Expressing Japan’s four seasons through bonsai
Bonsai involves growing plants in small containers and having their branches and leaves shaped to express nature. Brought over from China in the Heian Era, it became actively enjoyed in the Edo Era. Bonsai, which takes time and effort, is known as a hobby for people like the elderly, but for the past several years, it has also received attention overseas and bonsai culture has been rising in popularity. In addition, it has also become a cute statement in terms of interior design starting from the small pots, and in recent years, it has become a hit with young women.
The Bonsai Art Museum began displaying bonsai from its opening in 2010. Omiya has a Bonsai Village, and so the museum was established by the village.
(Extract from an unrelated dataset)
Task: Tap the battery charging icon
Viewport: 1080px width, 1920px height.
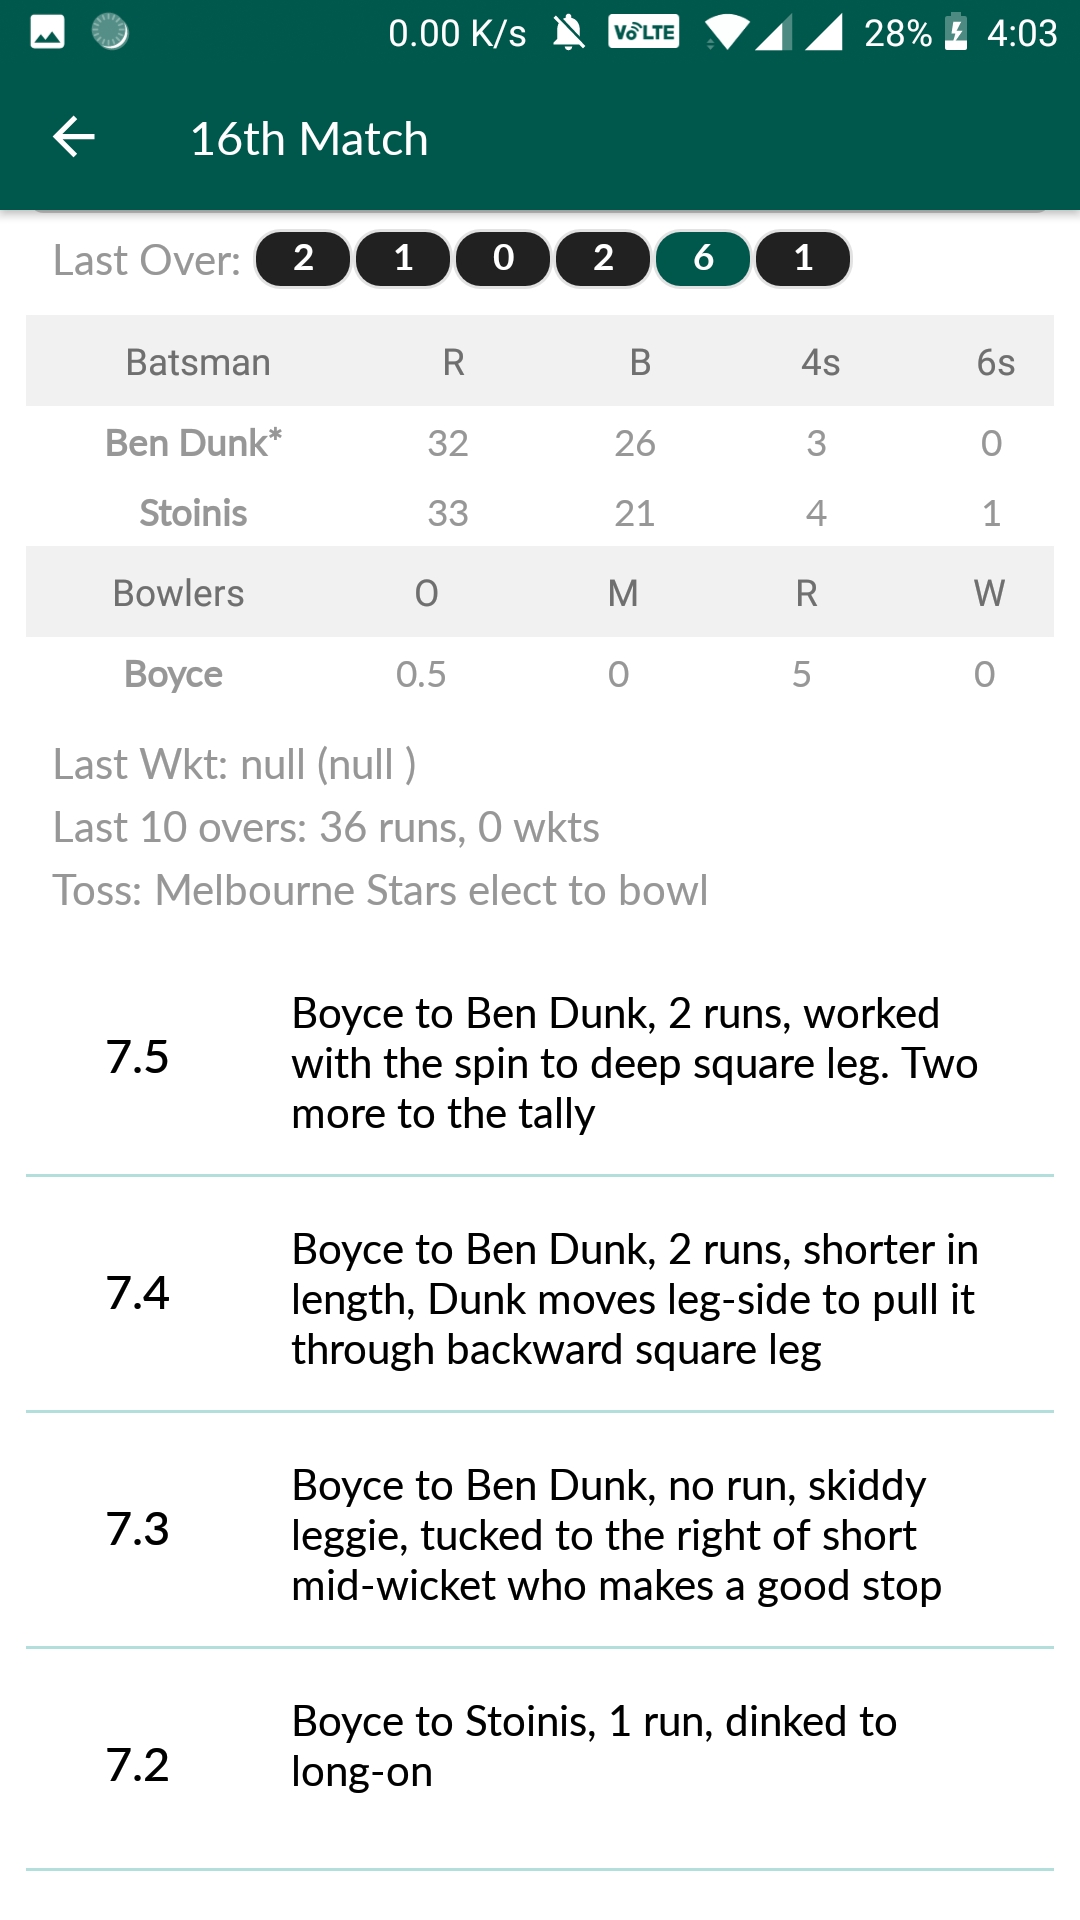Action: [957, 31]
Aside from a display of bonsai, the museum also provides a plethora of information pertaining to the art such as displays of the pots and stones used for the art, paintings such as ukiyo-e which have depicted bonsai, and historical information related to bonsai.
Furthermore, in the large bonsai garden that is in the museum, pine that is a staple for bonsai is displayed through approximately 60 exhibits, shaped into trees such as maple. The time spent leisurely viewing the bonsai from Azumaya in the center of the garden and getting a sense of nature is one of the charms of this Japanese traditional culture. How about starting your knowledge of bonsai from this occasion? As well, around the Omiya Bonsai Art Museum, there are 6 bonsai gardens in operation which make up the Bonsai Village. If you have become interested in bonsai after a visit to the museum, then it would be great to visit these gardens by all means.